Researchers in Europe have found that childhood asthma could be associated with exposure to chemicals in swimming pools.

Researchers from the Catholic University of Louvain in Brussels studied nearly 190,000 teenagers from 21 European countries, analyzing rates of asthma, hay fever, wheezing and other allergies. That information was then compared with the number of indoor chlorinated swimming pools per 100,000 people.
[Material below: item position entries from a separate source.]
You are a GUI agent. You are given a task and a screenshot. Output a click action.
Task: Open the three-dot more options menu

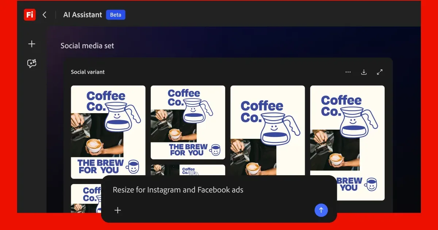coord(348,72)
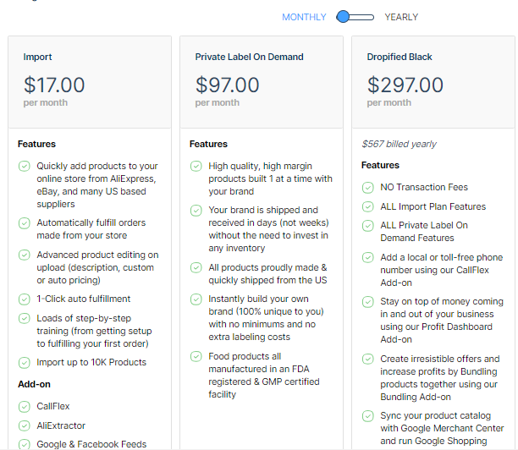518x450 pixels.
Task: Click the Import plan title
Action: (38, 58)
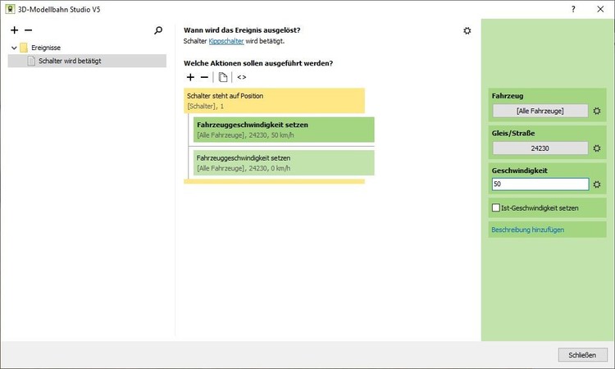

Lead researcher Professor Alfred Bernard said that the rate of asthma rose by 2.73 percent for every extra indoor swimming pool per 100,000 people in a country, while the wheezing rate rose by 3.39 percent.

The UK has the most swimming pools with about five per 100,000 people, while Eastern European countries only had one per 300,000. Eastern European countries also had much lower rates of asthma.

The study concluded that increases in asthma in Western Europe and the UK -- where Scotland leads the world in asthma cases for 13- and 14-year-olds -- could at least partly be attributed to the byproducts of chlorine in the air and water in indoor pools.

According to Professor Bernard, there should hardly be any chlorine smell in a properly ventilated pool, but since ventilation can be expensive, many public pools do not ventilate. This can cause increased problems for asthmatic children, for whom swimming is recommended as a good form of exercise.